Gouvernement, j’y suis j’y reste

Les ministres maires des grandes villes auront du mal à  assurer leurs deux fonctions.

Oui, il y aura bien un remaniement ministériel. Mais il sera minime et ne portera que sur un seul portefeuille, celui de la jeunesse et des sports. Le ministre, Mohand Laenser, devenu président de région, se trouve légalement dans une situation d’incompatibilité et, toujours selon la loi, est considéré comme démissionnaire de son premier poste, celui de ministre. Pour les ministres du PJD qui ont été élus à la tête de certaines grandes villes (Driss El Azami, ministre délégué au Budget à Fès, Abdelaziz El Omari, ministre chargé des relations avec le Parlement à Casablanca, Aziz Rabbah, ministre de l’équipement et du transport à Kénitra, entre autres), ils ne sont pas concernés.
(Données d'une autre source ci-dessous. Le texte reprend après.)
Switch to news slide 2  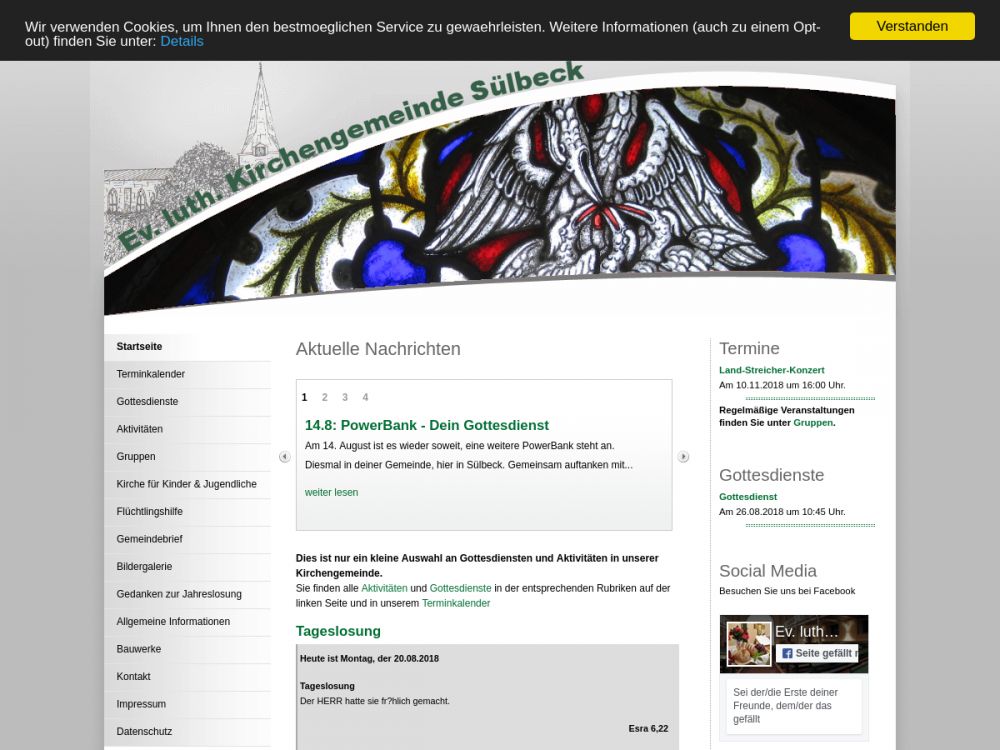pos(325,397)
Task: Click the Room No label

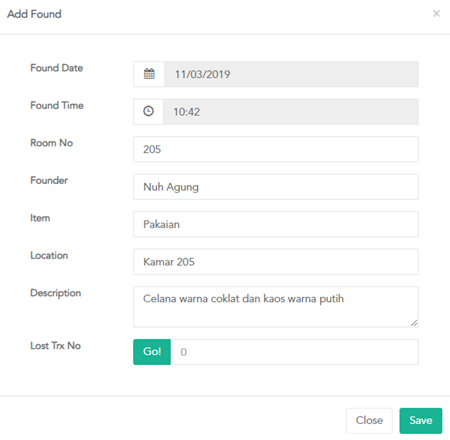Action: [52, 143]
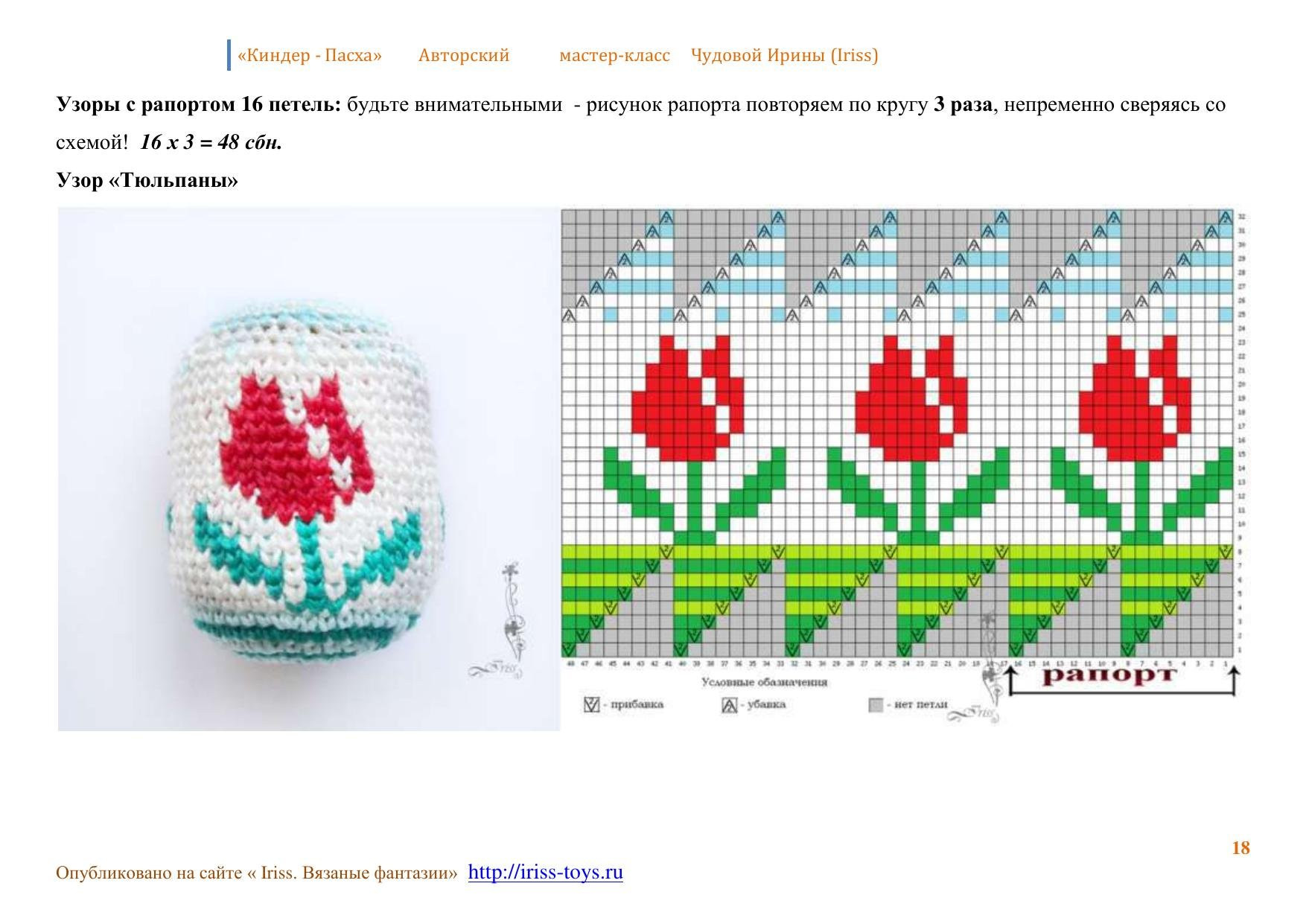
Task: Click the right arrow of рапорт bracket
Action: pos(1233,681)
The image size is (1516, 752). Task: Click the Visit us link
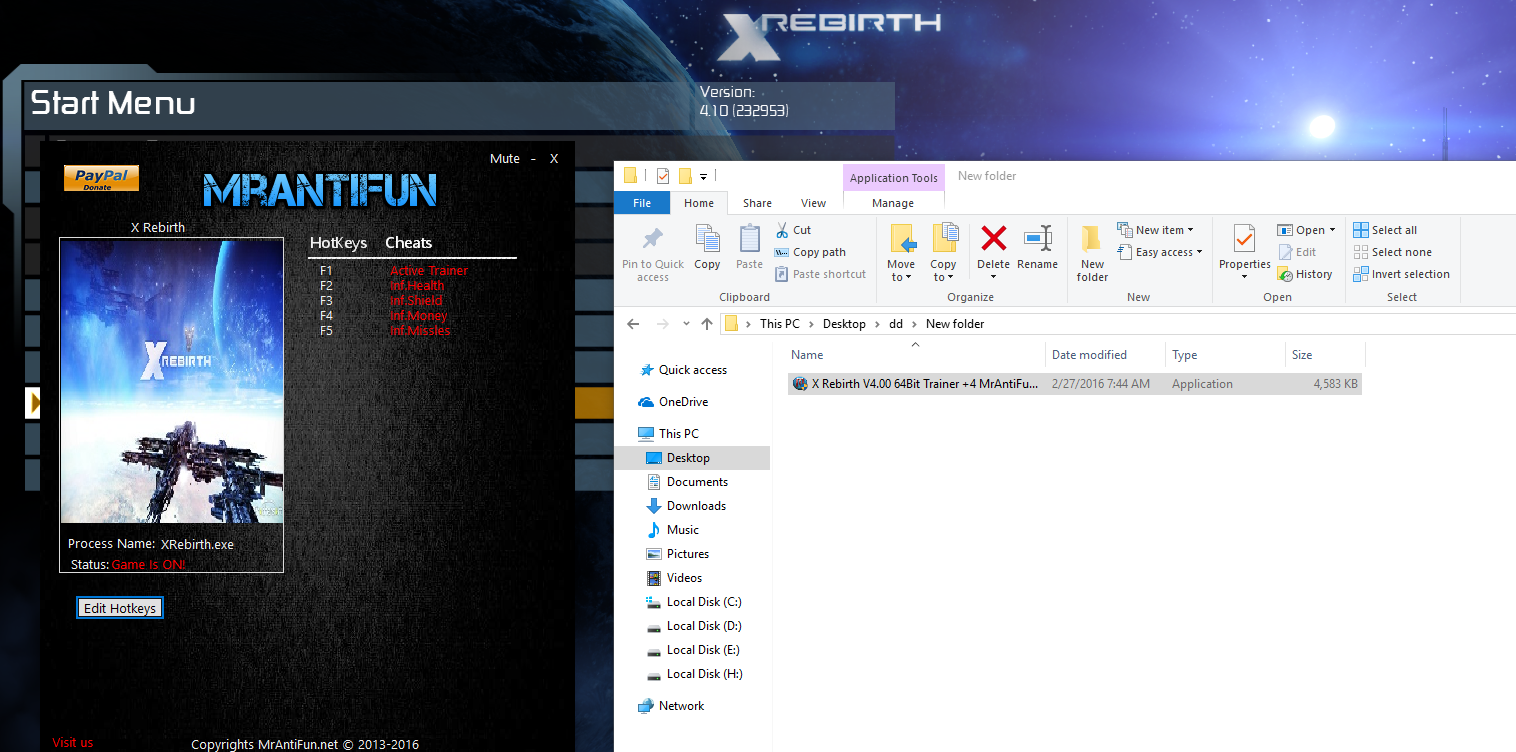coord(73,743)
Leurs deux mandats sont cumulables. La question n’a même pas été abordée par la direction du parti. La raison étant qu’à une année de la fin de son mandat, le chef de gouvernement ne peut pas se permettre de perdre du temps dans la procédure de changement des ministres. A moins que le PJD n’ait plus de profils à proposer pour ces postes. Cependant, la gestion des grandes villes suppose une présence effective de leurs édiles. Les maires doivent donc prendre sur leur temps de ministre pour gérer les affaires locales ou sur celui de président du Conseil de la ville pour vaquer à leurs occupations de ministre. Dans tous les cas leur rendement en sera certainement affecté.